Y sobre el 11-M, qué quieren que les diga. Si hay un solo español que considere más importante que a Rita Barberá le regalaran un bolso a cambio de nada que el que, al cabo de casi cinco años y cinco meses, al fin haya una juez que oficie a los Tedax para saber cuántos restos se recogieron en los focos de las explosiones que mataron a 192 personas para cambiar el rumbo de nuestra democracia, por favor que levante la mano, que le haremos una entrevista. Pues bien, sólo EL MUNDO publicó -el lunes pasado- esta noticia. Como sólo EL MUNDO publicaba durante años y años las noticias sobre los GAL.

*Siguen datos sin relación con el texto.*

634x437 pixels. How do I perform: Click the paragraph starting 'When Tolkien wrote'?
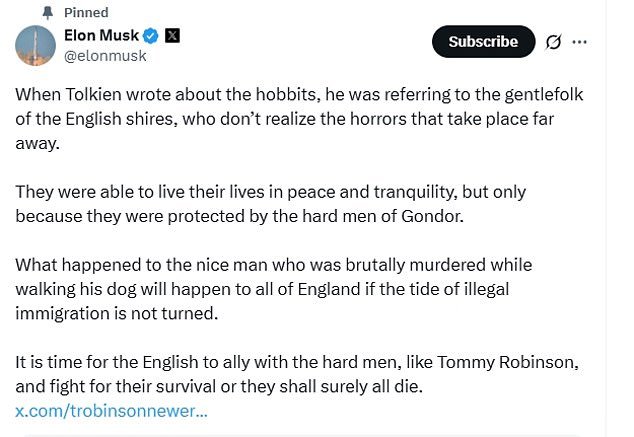click(299, 118)
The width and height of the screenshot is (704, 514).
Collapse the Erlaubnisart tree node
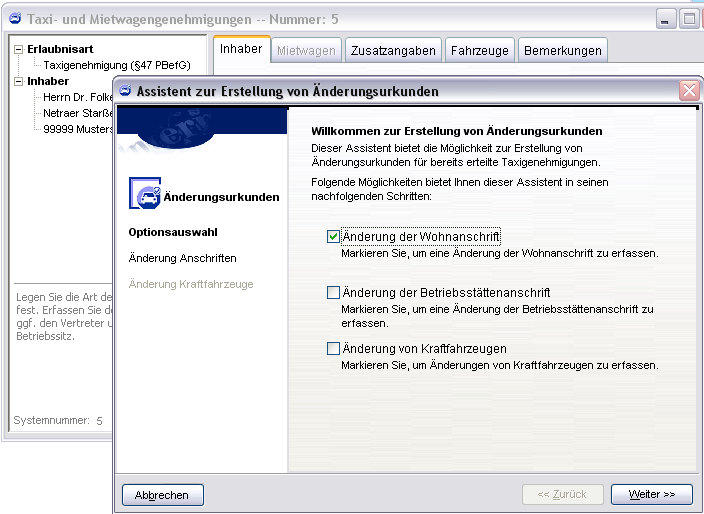click(19, 48)
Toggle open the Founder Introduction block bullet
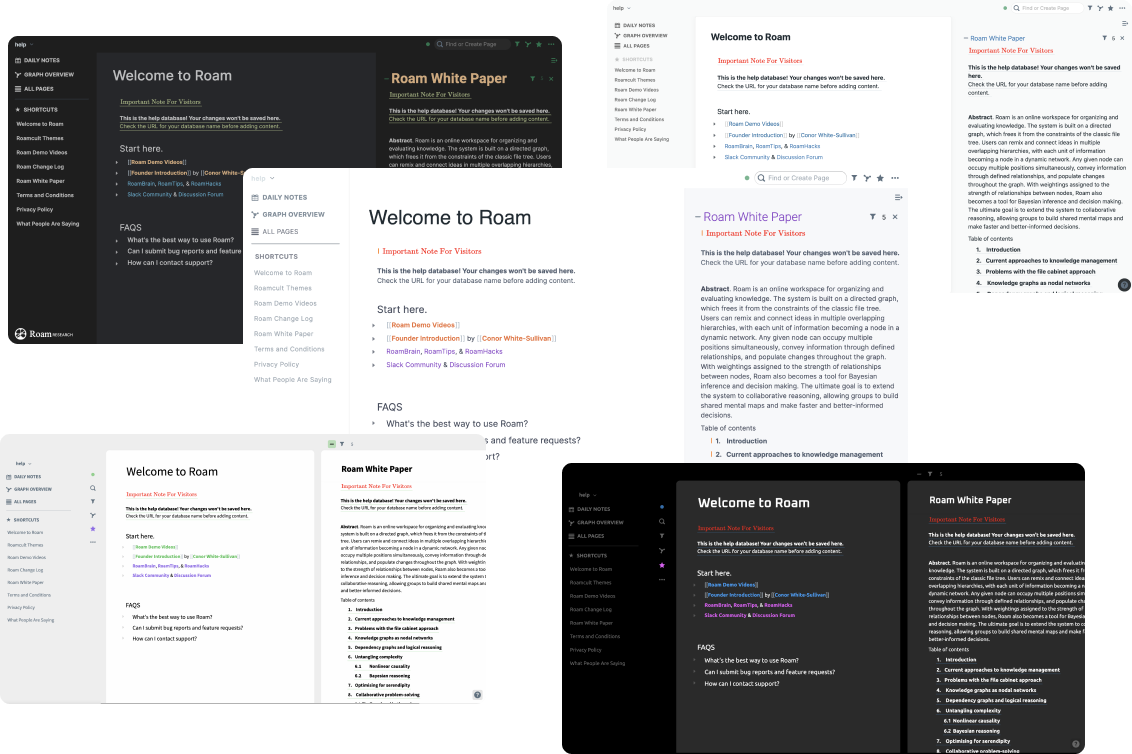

Yo no puedo garantizar que esta investigación tendrá el mismo desenlace que aquélla, pero sí puedo garantizar que su rigor y profesionalidad es todavía mayor, pues no en vano todos tenemos veinte años más. Y eso ya no sólo lo digo yo, sino que desde hace cuatro días lo acredita también nada menos que el Ministerio Fiscal. Bendita sea la hora en que el comisario Manzano, ex jefe de los Tedax, nos puso una demanda civil. Gracias a ella hemos solicitado -y obtenido, todo hay que decirlo- la práctica de una serie de pruebas que han dado ya marchamo judicial a evidencias de tal envergadura como que se vulneraron los protocolos que obligaban a remitir los restos de explosivos a la Policía Científica, como que ETA tenía el know how que por primera vez se aplicó en los trenes de la muerte o como que la Policía engañó a los españoles y al juez al examinar la mochila de Vallecas. Si encima la representante del Ministerio Público pide que se desestime la demanda subrayando que EL MUNDO ha logrado respaldar documentalmente la veracidad de sus acusaciones contra el policía una y otra vez, pues claro, contenemos la respiración hasta que haya sentencia, pero mil campanas suenan en mi corazón.

Yo digo como demócrata y español que si no existiera EL MUNDO, habría que inventarlo. No tenemos abuela, pero nos toca -como a todos- reinventar el modelo de negocio porque no puede ser que después de todo este trajín sean Google y otros piratas de medio pelo quienes se lleven el gato de la publicidad al agua de nuestros contenidos. A Cronkite que era un patriota norteamericano y un verdadero pacifista le habría gustado vivir esta pelea y participar en ella. Su muerte es la de una era, pero que nadie entone aún el réquiem por todos nosotros.

(Este texto sirvió de base a la conferencia con que el director de EL MUNDO clausuró anteayer el curso de verano de El Escorial dedicado a los veinte años de nuestro periódico)

Pedro J. Ramírez, director de El Mundo.